Since 1996, the UCI’s Electronic Educational Environment (EEE –
eee.uci.edu) course management system has been an integral part of UCI’s
strong educational mission. With a high participation rate of 100% of
students and 98% of faculty, EEE has been the primary academic portal
driving instructional technology needs of the UCI campus.

EEE offers over 20 instructional and administrative applications to all
UCI instructors and students ranging from course Web sites, online
MessageBoard, Chat, GradeBook, teaching Evaluations, Quiz tool, and
rosters, to DropBox, Surveys, and many more. Services provided by EEE
facilitate and promote student and faculty communication and enhance the
teaching and learning experience at UCI.

For over a decade, EEE has become one of the most popular and highly
regarded technological systems across the campus. With 4.1 million hits
per day, EEE is the second most frequently visited Web site on campus.
EEE’s competitive advantage and its remarkable successful history stem
from 1) maintaining direct and productive partnerships with faculty and
key constituent units (OIT, Library, Registrar, and DUE); 2) creating a
faculty-driven custom-built system, shaped over the past many years with
direct faculty input and experience.

EEE is an effectively and efficiently run enterprise system which presents
enormous cost, time, and resource saving opportunities to faculty,
teaching assistants, and administrative support staff (e.g. teaching
evaluations, grading, online quizzes, and Rapid Return).

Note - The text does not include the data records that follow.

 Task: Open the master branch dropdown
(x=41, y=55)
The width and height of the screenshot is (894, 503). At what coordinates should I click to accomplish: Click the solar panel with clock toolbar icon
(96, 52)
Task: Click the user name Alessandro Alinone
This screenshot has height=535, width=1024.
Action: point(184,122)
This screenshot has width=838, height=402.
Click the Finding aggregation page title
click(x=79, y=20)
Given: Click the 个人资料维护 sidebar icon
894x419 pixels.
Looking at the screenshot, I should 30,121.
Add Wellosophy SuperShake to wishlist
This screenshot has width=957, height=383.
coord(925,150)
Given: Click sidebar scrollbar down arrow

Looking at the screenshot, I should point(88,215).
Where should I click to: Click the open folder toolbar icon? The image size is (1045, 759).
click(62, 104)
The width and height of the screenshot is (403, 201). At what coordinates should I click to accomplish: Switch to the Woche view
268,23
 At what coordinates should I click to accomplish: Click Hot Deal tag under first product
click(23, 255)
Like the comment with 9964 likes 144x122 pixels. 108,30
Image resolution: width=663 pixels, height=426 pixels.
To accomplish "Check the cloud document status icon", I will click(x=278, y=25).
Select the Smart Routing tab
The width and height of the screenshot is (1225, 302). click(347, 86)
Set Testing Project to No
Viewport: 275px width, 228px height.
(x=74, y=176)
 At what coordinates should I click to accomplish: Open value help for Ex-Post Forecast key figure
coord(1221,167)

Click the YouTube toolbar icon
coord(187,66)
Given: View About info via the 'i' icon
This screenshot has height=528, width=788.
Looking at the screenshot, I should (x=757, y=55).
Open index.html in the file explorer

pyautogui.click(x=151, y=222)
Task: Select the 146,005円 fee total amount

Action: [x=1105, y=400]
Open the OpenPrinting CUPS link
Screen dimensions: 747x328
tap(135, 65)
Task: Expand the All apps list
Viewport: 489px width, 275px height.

It is critical to continue to build on this success and adapt to the
drastically changing need of our students and faculty due to the
economical pressure. We must rethink instructional technology offerings,
develop and support more flexibility, allow for innovation and creativity,
and prepare to integrate with variety of teaching styles and formats (such
as hybrid and online). In order to maintain UCI’s highest standards for
teaching, we must continue to invest, support expansion of instructional
technology offerings, and follow through the University’s strategic plan
statement, as stated, “Goal: experiment with new forms of teaching and
learning in and outside of the classrooms. Integrate technological support
more thoroughly into traditional classes and explore more uses for
distance learning and Web-based instruction …” (Page 69).